久しぶりに保護観察の話題になるが、1週間ほど保護司は不在にしていた。
61年前に戦死した父親の慰霊に、C島へ行っていたのだ。
保護司は現在の自分や家族関係についてはよく話してくれるが、戦後まもなくのことは、あまり語らない。
一言、「新しいお父さんが来て…」と言うのを、聞いたことがあるだけだ。
継父継母の問題は、家族内部の問題と外部からの目という二重の問題を同時に内包するから厄介だし、価値観が今ほど多様化していない昔では、そのころ少女だった保護司に、外部の目を必要以上に意識させたのかもしれないし、ある種のコンプレックスを抱かせたのかもしれない。
私の父親は終戦時14歳だったが、戦争についてはほとんど何も語らなかった。
学徒動員で軍需工場に駆り出され、威張りくさった下士官に頬を張られたというぐらいだ。
戦後の農地改革も、恨めしかったらしい。
当時の大地主の豪農で、多くの小作人を抱えていたが、農地改革によって所有地は二束三文で買い上げられたのち、小作人に分配され、今度は小作人がそれぞれの地主となった。

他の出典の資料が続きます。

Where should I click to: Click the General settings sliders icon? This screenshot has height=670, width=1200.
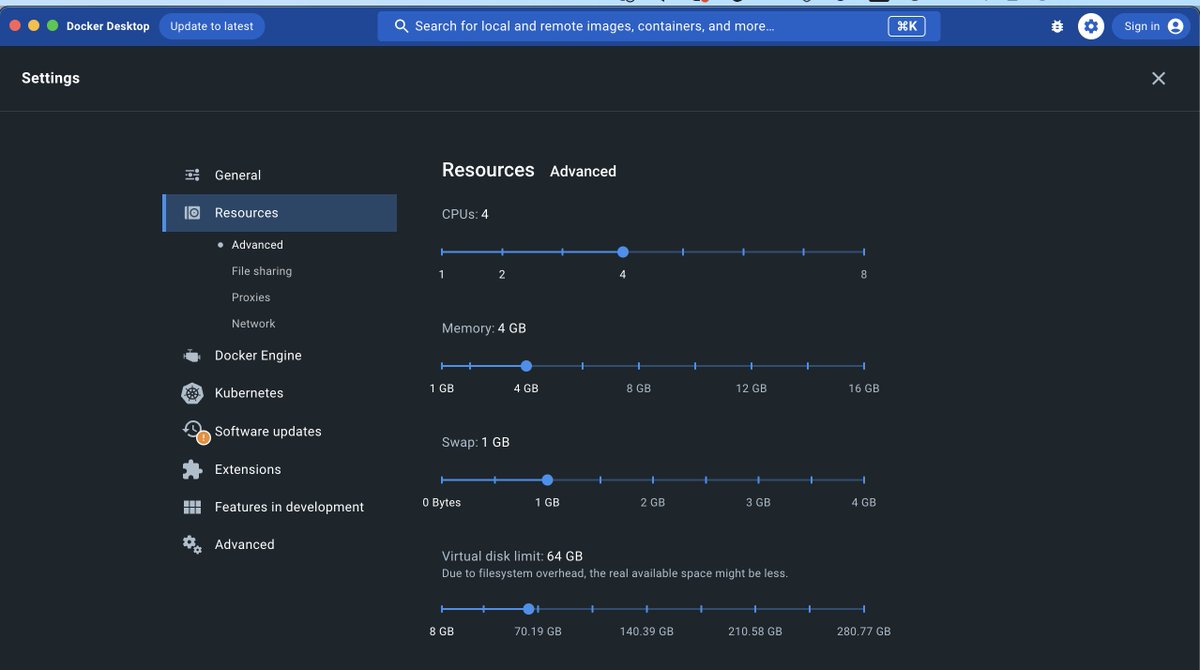[x=192, y=175]
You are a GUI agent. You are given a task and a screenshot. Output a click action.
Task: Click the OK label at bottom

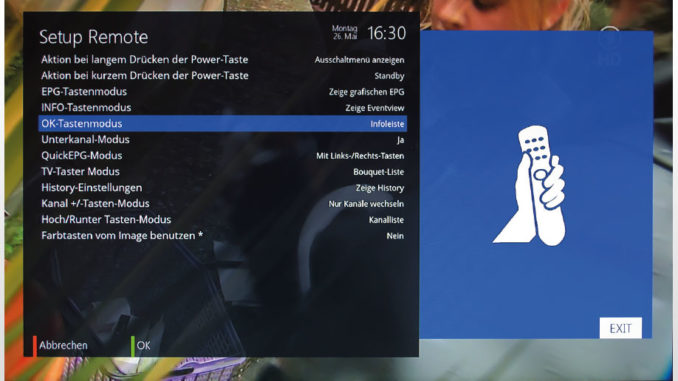[144, 346]
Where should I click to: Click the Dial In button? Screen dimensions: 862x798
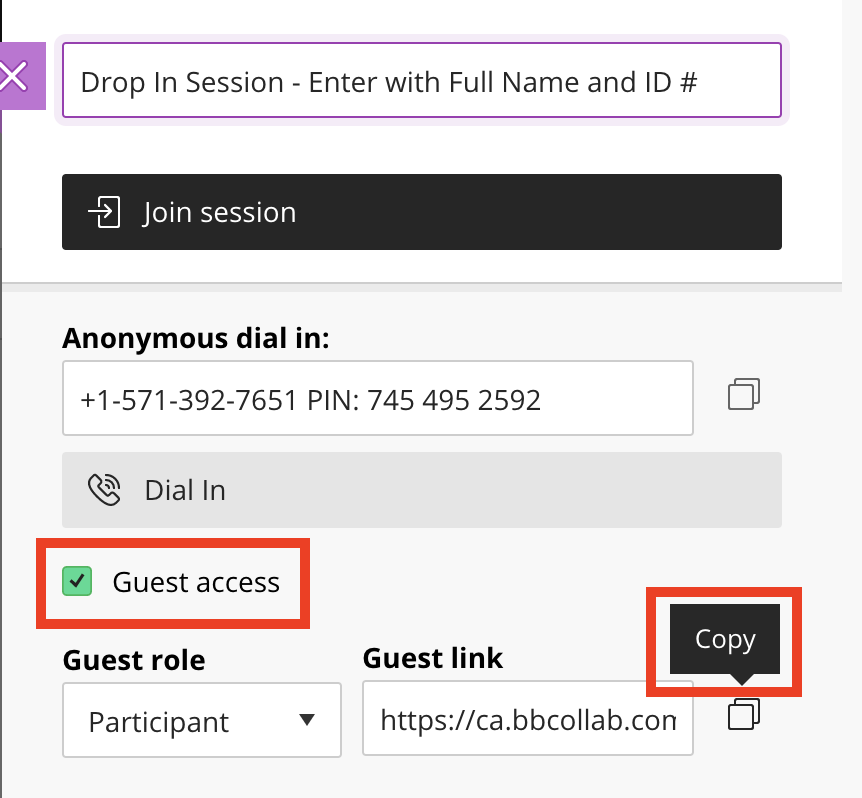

その途端、「道で会っても挨拶もしなくなった」ということだ。
戦争についてどういう考えだったのか、私はあまり知らないが、山本五十六は好きだったようだ(ドラマを熱心に見ていた)。
「東条が全部わりいんだよ」と呟いていたことも、そういえばあった。
東京裁判の記録映画を熱心に見ていた。